-
The final discovered PDE system is not presented explicitly and cleanly for all fields, limiting interpretability and reproducibility (Sec. 3.2.1–3.2.2, Sec. 4). The $v_x$ equation appears truncated (dangling "+ 4"), includes apparent duplicated terms, and the $v_y$ and $v_z$ equations are described only qualitatively as having “similar structures”. The density equation is shown but not clearly separated into trustworthy vs artifact components.

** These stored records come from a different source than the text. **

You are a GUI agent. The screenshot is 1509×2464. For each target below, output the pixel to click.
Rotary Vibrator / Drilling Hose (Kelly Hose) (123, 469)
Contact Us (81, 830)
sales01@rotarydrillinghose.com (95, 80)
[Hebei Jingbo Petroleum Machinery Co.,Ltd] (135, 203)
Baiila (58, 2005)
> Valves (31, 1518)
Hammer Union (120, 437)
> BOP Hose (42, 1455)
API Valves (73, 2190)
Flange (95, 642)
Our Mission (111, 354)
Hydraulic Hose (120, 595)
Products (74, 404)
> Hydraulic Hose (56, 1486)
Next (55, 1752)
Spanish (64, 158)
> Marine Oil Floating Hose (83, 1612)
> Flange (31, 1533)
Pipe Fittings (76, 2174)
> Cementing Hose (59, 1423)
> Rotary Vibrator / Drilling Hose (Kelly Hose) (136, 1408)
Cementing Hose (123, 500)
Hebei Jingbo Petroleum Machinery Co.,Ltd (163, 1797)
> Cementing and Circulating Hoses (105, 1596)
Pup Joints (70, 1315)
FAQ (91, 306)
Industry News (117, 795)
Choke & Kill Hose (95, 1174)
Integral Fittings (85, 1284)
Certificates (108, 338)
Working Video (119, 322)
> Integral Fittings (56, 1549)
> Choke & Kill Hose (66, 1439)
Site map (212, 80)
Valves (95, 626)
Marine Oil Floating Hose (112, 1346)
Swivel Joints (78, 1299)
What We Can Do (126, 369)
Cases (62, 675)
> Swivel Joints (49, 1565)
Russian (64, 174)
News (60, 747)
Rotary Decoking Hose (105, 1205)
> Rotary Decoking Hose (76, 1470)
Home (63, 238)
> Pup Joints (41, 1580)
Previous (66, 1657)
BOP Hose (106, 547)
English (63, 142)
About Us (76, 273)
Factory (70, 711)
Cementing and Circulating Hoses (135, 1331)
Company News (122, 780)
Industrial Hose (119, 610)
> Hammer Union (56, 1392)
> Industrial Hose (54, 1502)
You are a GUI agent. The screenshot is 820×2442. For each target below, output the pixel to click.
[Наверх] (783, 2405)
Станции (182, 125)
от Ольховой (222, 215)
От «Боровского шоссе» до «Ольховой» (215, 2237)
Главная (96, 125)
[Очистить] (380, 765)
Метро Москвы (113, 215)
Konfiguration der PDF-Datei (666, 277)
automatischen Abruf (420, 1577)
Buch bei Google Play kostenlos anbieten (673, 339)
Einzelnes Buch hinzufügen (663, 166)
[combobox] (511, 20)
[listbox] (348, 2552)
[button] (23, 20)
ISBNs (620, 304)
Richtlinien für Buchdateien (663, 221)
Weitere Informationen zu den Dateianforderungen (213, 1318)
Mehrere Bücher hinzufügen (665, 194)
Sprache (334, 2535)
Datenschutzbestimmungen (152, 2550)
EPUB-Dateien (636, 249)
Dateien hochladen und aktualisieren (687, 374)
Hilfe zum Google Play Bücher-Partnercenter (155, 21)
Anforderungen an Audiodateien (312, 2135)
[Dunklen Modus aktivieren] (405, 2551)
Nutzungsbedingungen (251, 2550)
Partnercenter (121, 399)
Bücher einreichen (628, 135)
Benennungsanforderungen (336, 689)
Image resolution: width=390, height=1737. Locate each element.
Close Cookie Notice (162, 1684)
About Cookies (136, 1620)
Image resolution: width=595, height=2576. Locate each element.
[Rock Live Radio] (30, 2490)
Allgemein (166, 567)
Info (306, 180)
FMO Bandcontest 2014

Recommendation: Add a dedicated subsection (e.g., Sec. 3.2.3) and a table listing the final discovered PDEs for $\rho$, $v_x$, $v_y$, $v_z$ exactly as used for validation: each selected term, coefficient, and operator notation, with no truncation/duplication. Explicitly state which equation(s)/terms are excluded from simulation (if any). For $\rho$, clearly label physically plausible continuity-like terms vs the anti-diffusive artifact and state whether the reported $\rho$ PDE is intended as a model or a diagnostic failure case.
-
Coefficient magnitudes and physical interpretations are currently not verifiable due to feature normalization and ambiguous scaling of derivatives/time (Sec. 2.3, Sec. 3.2.1). The library columns are normalized to unit $L^2$ norm (Sec. 2.3), but later coefficients are interpreted as if attached to unnormalized operators (viscosity, “pressure” scaling, etc.). Additionally, the manuscript’s time-step inference from an advection coefficient is inconsistent with the stated finite-difference definition (Eq. (1), Sec. 3.2.1).
Recommendation: State explicitly whether reported coefficients (Sec. 3.2, Eqs. (4)–(5)) are in the normalized-feature basis or converted back to the unnormalized operator basis. If conversion is performed, provide the exact unnormalization formula (including any scaling of the target $\partial_t f$), and report both normalized and de-normalized coefficients (or at least key terms) with units/nondimensional form. Re-derive the relationship between learned coefficients and physical coefficients starting from Eq. (1); remove or correct the $\Delta t \approx 1/5.5$ claim unless an explicit rescaling step makes that inversion valid. If underlying physical units are unknown, frame coefficients as “effective” and avoid parameter identification claims.
-
Sparse regression/model selection details are under-specified, and the procedure appears to include post-hoc/manual collinearity filtering that can materially affect the discovered PDE (Sec. 2.4, Sec. 3.2.1). In addition, standard cross-validation can leak information for spatiotemporal fields if folds are formed by randomly sampling grid points, inflating apparent generalization.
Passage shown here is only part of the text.